I was reading a very professional article in the Boston Globe (I emphasize “professional” because so often these articles are not) that details the impact of nanotechnology innovation in Massachusetts when I stopped to consider why it is that people feel nanotechnology has not fulfilled their expectations.
The article starts with: “State officials and economic developers imagined new industries and jobs. Universities jockeyed for billions in research money. The news media hyped it as the next big thing. So what happened?” The answer we quickly get is “A lot, actually.”
The Globe reporter, Robert Gavin, offers some explanations for why the public has not been overwhelmed by nanotechnology’s impact that include its lack of “sexiness” and “Unlike with other technologies, there is not necessarily a consumer product at the end of the pipeline. Instead, nanotechnology often provides the components that make breakthroughs in new and existing products possible.” I couldn’t agree more. As I have said before in nanotech it’s the mundane that’s interesting.

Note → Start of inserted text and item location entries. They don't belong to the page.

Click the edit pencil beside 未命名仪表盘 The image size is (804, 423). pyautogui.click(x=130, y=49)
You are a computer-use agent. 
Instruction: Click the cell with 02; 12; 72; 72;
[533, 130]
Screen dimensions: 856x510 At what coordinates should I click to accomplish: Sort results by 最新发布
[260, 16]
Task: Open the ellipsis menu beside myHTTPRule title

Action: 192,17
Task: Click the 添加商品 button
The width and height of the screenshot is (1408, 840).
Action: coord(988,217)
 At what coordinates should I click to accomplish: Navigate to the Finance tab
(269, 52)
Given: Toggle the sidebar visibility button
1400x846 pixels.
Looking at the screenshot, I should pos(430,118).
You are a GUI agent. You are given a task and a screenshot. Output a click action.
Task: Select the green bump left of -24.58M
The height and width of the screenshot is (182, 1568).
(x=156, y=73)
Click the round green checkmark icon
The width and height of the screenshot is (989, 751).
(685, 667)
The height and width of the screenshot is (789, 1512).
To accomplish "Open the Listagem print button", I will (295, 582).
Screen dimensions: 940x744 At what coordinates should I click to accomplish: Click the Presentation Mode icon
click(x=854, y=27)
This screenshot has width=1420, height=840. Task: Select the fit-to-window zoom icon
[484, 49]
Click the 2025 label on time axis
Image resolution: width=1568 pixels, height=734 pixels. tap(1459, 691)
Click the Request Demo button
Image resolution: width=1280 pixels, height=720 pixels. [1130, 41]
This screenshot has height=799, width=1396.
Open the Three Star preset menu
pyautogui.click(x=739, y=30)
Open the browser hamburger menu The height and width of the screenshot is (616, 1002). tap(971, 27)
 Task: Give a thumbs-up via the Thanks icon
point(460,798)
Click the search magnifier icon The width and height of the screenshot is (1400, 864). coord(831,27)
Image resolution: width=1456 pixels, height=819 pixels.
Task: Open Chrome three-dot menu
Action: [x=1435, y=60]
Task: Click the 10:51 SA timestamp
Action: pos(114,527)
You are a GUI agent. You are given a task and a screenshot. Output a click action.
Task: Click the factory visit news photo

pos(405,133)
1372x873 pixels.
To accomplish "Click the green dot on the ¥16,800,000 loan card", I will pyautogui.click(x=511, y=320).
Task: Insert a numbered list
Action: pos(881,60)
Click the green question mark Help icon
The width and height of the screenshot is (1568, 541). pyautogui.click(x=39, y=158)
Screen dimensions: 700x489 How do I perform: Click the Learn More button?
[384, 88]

The article goes on to share some interesting quotes from Mihail Roco, the long-time director of the National Nanotechnology Initiative (NNI), which offer up some possible timelines for nanotechnology’s development: “Nanotechnology is at about the point that IT had reached in 1975, said Roco, but has gotten there much faster. Roco estimates nanotechnology will reach IT’s 1995 stage by 2020.”
However, it neglects to address another key reason why nanotechnology has seemingly disappointed the fertile imagination of the general public. The unspoken and unanswered question seems to be: Where are the nanofactories and nanobots and the ability to make a laptop computer by pushing a button on your table-top factory?
While I have had my differences of opinion with some of the folks from the molecular manufacturing community, I do agree with them that many people believed that the nanotechnology they thought they would be getting would be more like that instead of the advanced material science and chemistry that we have today. As Philip Moriarty is quoted as saying in a recent interview “The problem with the nano- prefix is that there isn’t an area of modern condensed matter/solid state physics or chemistry that can’t be badged as nanoscience.”
So, it seems that this is where science was in 2001 when the NNI was launched and the advanced material science of “surface reconstructions” needed funding and research and stood a far better chance of getting it if it was called “nano”. It’s worthwhile research, it will enable already existing products and even create some new ones, but maybe it’s time to say this doesn’t seem like the nanotechnology that captured our imagination because it isn’t.